-- INFORMATION SUPPLIED --
::::

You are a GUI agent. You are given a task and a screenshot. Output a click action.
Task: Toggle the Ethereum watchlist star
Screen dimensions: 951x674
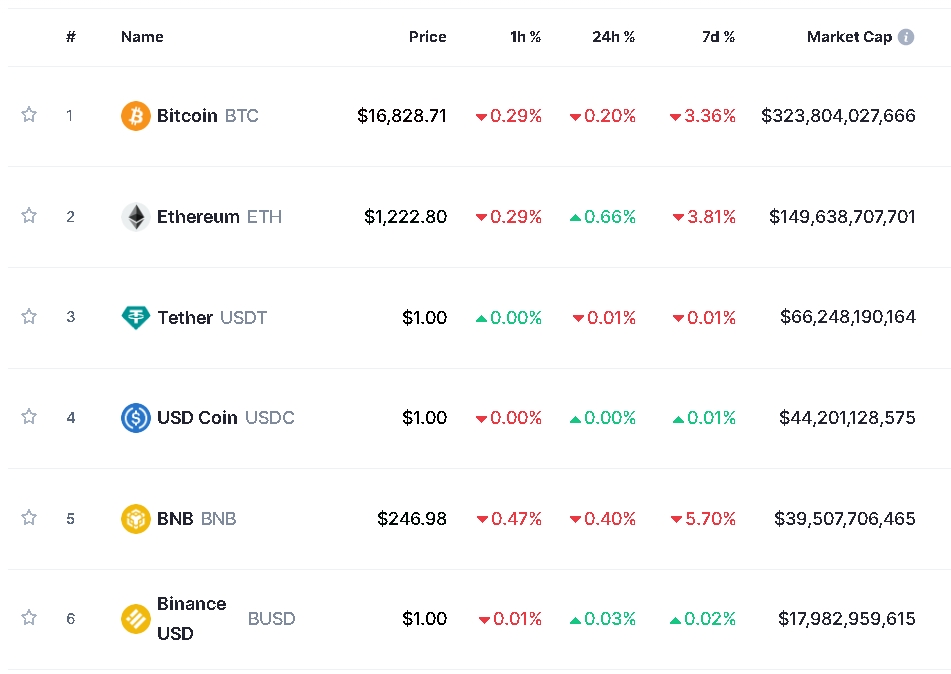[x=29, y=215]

::::

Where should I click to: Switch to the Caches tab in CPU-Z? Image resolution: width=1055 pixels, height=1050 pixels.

::::

-- WORK INSTRUCTIONS --
Give only how many lines above hold "click".

-- COMPLETED EXERCISE --
2